### TO DO:
Set down the listing below again, exactly as written.

------------------------------------

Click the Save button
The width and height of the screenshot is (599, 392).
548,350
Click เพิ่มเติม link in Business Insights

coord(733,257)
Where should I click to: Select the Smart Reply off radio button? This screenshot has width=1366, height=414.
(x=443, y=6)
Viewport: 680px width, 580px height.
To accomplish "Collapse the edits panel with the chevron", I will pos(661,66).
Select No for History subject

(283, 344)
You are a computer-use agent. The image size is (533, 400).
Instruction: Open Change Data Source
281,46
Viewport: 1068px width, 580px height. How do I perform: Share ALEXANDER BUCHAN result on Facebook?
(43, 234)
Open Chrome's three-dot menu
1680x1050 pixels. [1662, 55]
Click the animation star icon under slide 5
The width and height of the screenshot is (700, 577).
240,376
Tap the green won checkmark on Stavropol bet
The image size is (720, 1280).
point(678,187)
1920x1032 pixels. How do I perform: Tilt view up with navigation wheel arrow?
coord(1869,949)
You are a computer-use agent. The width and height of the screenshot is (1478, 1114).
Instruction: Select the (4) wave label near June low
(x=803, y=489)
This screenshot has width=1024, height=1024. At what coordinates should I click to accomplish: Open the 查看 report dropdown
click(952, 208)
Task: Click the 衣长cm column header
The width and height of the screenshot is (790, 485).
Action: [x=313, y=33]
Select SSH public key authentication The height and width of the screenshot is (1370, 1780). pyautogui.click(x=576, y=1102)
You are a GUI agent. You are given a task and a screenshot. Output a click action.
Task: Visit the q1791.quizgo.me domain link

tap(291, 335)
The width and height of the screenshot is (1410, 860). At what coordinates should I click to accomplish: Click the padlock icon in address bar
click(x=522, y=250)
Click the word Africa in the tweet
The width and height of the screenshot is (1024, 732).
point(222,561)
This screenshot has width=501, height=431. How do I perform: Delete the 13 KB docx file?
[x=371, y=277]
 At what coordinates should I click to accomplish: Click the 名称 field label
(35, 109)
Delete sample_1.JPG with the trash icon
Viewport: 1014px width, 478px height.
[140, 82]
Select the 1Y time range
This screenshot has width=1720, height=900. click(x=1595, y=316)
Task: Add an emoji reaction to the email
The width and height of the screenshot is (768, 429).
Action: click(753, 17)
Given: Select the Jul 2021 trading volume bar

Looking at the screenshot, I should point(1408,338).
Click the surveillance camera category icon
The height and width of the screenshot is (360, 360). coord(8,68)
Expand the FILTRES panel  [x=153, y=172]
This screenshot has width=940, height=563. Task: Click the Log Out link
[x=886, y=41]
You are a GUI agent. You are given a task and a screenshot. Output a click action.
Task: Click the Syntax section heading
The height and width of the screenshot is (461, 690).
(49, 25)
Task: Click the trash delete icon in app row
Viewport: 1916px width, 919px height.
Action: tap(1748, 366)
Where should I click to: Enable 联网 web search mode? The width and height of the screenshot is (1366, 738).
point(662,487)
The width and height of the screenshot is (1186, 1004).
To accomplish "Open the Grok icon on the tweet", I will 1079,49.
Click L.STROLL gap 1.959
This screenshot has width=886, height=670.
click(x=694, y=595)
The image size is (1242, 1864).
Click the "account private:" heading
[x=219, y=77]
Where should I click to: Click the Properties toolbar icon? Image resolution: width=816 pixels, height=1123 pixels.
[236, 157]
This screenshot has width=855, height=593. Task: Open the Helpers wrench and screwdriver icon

------------------------------------

### RESULT BELOW:
Click the Save button
The width and height of the screenshot is (599, 392).
548,350
Click เพิ่มเติม link in Business Insights

coord(733,257)
Where should I click to: Select the Smart Reply off radio button? This screenshot has width=1366, height=414.
(x=443, y=6)
Viewport: 680px width, 580px height.
To accomplish "Collapse the edits panel with the chevron", I will pos(661,66).
Select No for History subject

(283, 344)
You are a computer-use agent. The image size is (533, 400).
Instruction: Open Change Data Source
281,46
Viewport: 1068px width, 580px height. How do I perform: Share ALEXANDER BUCHAN result on Facebook?
(43, 234)
Open Chrome's three-dot menu
1680x1050 pixels. [1662, 55]
Click the animation star icon under slide 5
The width and height of the screenshot is (700, 577).
240,376
Tap the green won checkmark on Stavropol bet
The image size is (720, 1280).
point(678,187)
1920x1032 pixels. How do I perform: Tilt view up with navigation wheel arrow?
coord(1869,949)
You are a computer-use agent. The width and height of the screenshot is (1478, 1114).
Instruction: Select the (4) wave label near June low
(x=803, y=489)
This screenshot has width=1024, height=1024. At what coordinates should I click to accomplish: Open the 查看 report dropdown
click(952, 208)
Task: Click the 衣长cm column header
The width and height of the screenshot is (790, 485).
Action: [x=313, y=33]
Select SSH public key authentication The height and width of the screenshot is (1370, 1780). pyautogui.click(x=576, y=1102)
You are a GUI agent. You are given a task and a screenshot. Output a click action.
Task: Visit the q1791.quizgo.me domain link

tap(291, 335)
The width and height of the screenshot is (1410, 860). At what coordinates should I click to accomplish: Click the padlock icon in address bar
click(x=522, y=250)
Click the word Africa in the tweet
The width and height of the screenshot is (1024, 732).
point(222,561)
This screenshot has width=501, height=431. How do I perform: Delete the 13 KB docx file?
[x=371, y=277]
 At what coordinates should I click to accomplish: Click the 名称 field label
(35, 109)
Delete sample_1.JPG with the trash icon
Viewport: 1014px width, 478px height.
[140, 82]
Select the 1Y time range
This screenshot has width=1720, height=900. click(x=1595, y=316)
Task: Add an emoji reaction to the email
The width and height of the screenshot is (768, 429).
Action: click(753, 17)
Given: Select the Jul 2021 trading volume bar

Looking at the screenshot, I should point(1408,338).
Click the surveillance camera category icon
The height and width of the screenshot is (360, 360). coord(8,68)
Expand the FILTRES panel  [x=153, y=172]
This screenshot has width=940, height=563. Task: Click the Log Out link
[x=886, y=41]
You are a GUI agent. You are given a task and a screenshot. Output a click action.
Task: Click the Syntax section heading
The height and width of the screenshot is (461, 690).
(49, 25)
Task: Click the trash delete icon in app row
Viewport: 1916px width, 919px height.
Action: tap(1748, 366)
Where should I click to: Enable 联网 web search mode? The width and height of the screenshot is (1366, 738).
point(662,487)
The width and height of the screenshot is (1186, 1004).
To accomplish "Open the Grok icon on the tweet", I will 1079,49.
Click L.STROLL gap 1.959
This screenshot has width=886, height=670.
click(x=694, y=595)
The image size is (1242, 1864).
Click the "account private:" heading
[x=219, y=77]
Where should I click to: Click the Properties toolbar icon? Image resolution: width=816 pixels, height=1123 pixels.
[236, 157]
This screenshot has width=855, height=593. Task: Open the Helpers wrench and screwdriver icon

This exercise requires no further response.